Elizabeth H. Berger Plaza naming ceremony
Photograph by David W. Dunlap

At the time, the Transportation Department issued a statement saying that it was

looking into a traffic analysis that will study the effects of rerouting traffic around the new proposed space.

Further, Mr. Bernstein could not speculate, at the time, of how the incoming administration of Mayor-elect Bill de Blasio would address the proposal.  Regardless, Lower Manhattan was on the radar of then-chairperson of Mr. de Blasio's transition team, Carl Weisbod, former prudent of the Downtown Alliance.  Anthony e. Shorris, then-designated first deputy mayor, served as consultant for the alliance in 2003.  The Downtown Alliance manages the Downtown-Lower Manhattan Business Improvement District.  In 2009, the BID issued a report, "Five Principles for Greenwich South," which focused on "...a trapezium-shaped area on the west side that includes much of what was once an Arab-American neighborhood called Little Syria."

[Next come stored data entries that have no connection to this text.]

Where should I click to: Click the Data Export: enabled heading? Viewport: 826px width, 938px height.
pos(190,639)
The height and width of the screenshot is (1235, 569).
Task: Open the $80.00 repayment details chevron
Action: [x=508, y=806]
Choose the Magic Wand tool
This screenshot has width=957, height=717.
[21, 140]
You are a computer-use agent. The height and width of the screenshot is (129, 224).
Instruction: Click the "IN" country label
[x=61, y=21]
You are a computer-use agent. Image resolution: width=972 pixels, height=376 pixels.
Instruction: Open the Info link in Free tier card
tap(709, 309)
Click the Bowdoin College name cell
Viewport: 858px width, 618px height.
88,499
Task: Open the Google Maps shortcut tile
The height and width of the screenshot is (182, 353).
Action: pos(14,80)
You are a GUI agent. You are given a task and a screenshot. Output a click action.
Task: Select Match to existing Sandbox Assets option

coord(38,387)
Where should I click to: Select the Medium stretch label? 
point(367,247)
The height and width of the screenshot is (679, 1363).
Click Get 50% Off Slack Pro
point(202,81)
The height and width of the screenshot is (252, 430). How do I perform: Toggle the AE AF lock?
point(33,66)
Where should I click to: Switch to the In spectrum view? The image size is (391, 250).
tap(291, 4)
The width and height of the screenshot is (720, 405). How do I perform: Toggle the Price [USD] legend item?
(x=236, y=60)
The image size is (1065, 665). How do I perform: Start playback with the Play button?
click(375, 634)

"The Syrian Colony, Washington Street"
Lower Manhattan
The story of Little Syria, its residents and many of its small business is sadly like that of other immigrant communities in the United States.  The residents and business were displaced and scattered by the construction of the Brooklyn-Battery Tunnel in the post-World War II period.  According to the alliance, the tunnel brought the noise and pollution of cars to the community.  It created a network of traffic island, one of which is bounded by Edgar Street, allegedly the shortest in New York City.  The island stretches about 100 feet, from Trinity Place in Greenwich Village.  The alliance has proposed a more welcoming, engaging pedestrian environment for the area.

"Little Syria, NY An Immigrant's Community Life & Legacy" 
In 2013, the Washington Street Historical Society sponsored the repair and repainting of park bench in the Edgar Street Greenstreet, damaged in the wake of Hurricane Sandy.  Plaques were attached to the benches, commemorating historical Syrian- and Lebanese-American figures .  One plaque quotes poet and writer Khalil Gibran. Those are the sons of my homeland, who are born in cottages, and die in palaces.

The plaques and a sign identifying community history was unveiled in October 2013.  Todd Fine, the president of the WSHS enthused that the event ...brought together a beautiful rainbow of people who embody what made the Washington Street neighborhood so great.  However, Mr. Fine said he was quite insulted that Little Syria's advocates were not invited to the plaza renaming ceremony, nor consulted on the renaming of the Edgar Street Greenstreet.  Mr. Fine told Mr. Dunlap, We have put into that park.

Berger Plaza today
At the ceremony, Ms. Berger's husband Frederick Kaufman gushed, I couldn't imagine a more fitting tribute to Elizabeth H. Berger than Elizabeth H. Berger Plaza.  Fitting indeed.  Perhaps what would be more fitting is a public art installation commemorating Little Syria.  Blogger understands and accepts that current events and politics dictate that anything that puts the Middle East in a positive light be disregarded, shunted aside, in favor of more negative narrative.  However, Blogger asks you to set aside your assumptions and consider this American community as positive for Lower Manhattan.  The people who lived and thrived in Little Syria came here, built homes and businesses.  They sent children to school, established institutions, worked hard, and made something of themselves.  Their story is no different than any other immigrant community throughout the United States and the rest of the world.  Little Syria deserves its place in the sun.